Today’s question: What’s your favorite cover performed by a child?
Ray Padgett
Though I can’t claim to have gone back through every single Best Covers Ever list, I suspect that Greyson Chance is the only preteen to ever appear on one of our monthly countdowns. The list in question was Lady Gaga’s, and the song was “Paparazzi.” Sporting an early-Bieber mop of bangs (it was that era), Chance let loose on the then-recent hit at a sixth-grade talent show. He pounds the keys like Billy Joel doing “Angry Young Man” – very young, in this case – and belts like he’s in Giants Stadium rather than the school gymnasium.
Almost as fun as watching him is watching the faces of the girls in the audience (and only the girls; as anyone who’s ever been to a junior high dance knows, they’re all on one side of the gym and the boys are all on the other). They start out with the bored expressions of middle-schoolers everywhere when forced to attend a mandatory school event.
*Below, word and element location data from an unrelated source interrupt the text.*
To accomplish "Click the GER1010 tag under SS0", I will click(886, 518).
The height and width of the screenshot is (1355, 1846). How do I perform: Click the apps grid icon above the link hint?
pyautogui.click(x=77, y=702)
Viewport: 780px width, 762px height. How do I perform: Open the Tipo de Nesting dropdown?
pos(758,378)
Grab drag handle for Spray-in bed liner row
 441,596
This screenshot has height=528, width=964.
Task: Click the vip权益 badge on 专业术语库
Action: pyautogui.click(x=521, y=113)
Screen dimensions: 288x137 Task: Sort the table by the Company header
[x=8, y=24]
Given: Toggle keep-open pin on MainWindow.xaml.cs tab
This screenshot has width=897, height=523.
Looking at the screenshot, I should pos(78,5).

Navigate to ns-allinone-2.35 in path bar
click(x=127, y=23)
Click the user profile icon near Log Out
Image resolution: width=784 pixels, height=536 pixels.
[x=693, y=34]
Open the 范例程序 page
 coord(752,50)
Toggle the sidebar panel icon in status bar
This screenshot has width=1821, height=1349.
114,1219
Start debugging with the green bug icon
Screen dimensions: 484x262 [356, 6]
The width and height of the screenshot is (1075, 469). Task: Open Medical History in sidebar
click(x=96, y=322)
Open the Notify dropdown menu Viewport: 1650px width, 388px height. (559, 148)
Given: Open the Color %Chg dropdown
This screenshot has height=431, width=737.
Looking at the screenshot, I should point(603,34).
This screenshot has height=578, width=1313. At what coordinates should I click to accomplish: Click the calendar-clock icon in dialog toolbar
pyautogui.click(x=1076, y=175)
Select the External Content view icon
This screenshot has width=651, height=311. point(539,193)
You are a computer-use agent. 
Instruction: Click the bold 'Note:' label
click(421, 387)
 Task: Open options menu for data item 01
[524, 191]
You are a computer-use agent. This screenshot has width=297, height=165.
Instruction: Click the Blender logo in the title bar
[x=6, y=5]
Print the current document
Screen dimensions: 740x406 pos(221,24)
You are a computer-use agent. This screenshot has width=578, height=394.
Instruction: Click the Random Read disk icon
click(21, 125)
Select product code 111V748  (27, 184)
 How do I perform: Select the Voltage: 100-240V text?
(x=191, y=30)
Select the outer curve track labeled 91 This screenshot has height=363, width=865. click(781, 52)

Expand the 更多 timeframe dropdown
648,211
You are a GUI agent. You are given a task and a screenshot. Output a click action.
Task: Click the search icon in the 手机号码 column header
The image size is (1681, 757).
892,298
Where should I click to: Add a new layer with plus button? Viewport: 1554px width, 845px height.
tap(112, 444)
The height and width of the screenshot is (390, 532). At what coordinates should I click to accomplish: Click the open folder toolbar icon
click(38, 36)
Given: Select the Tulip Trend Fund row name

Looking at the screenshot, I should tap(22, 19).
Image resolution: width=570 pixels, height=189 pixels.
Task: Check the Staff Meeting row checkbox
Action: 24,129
Almost as soon as he starts singing, a few start whispering to each other. By the end they explode into applause as Chance leaps up from the piano stool, triumphant. His greatest triumph was still to come: The video has notched 73 million views and counting. Pretty soon he found himself on Ellen DeGeneres’s show getting words of advice from Lady Gaga herself.
Sara Stoudt
I love that Avril Lavigne’s early work is resonating with another generation. An anthem advocating for just being yourself has a good message that I would like to see stick around. If you have ever tried to perform this song at karaoke, you know that it is one of those songs that you go in thinking is fairly simple to sing. Then you get to that first pre-chorus transition and you find yourself really stretching your vocal range.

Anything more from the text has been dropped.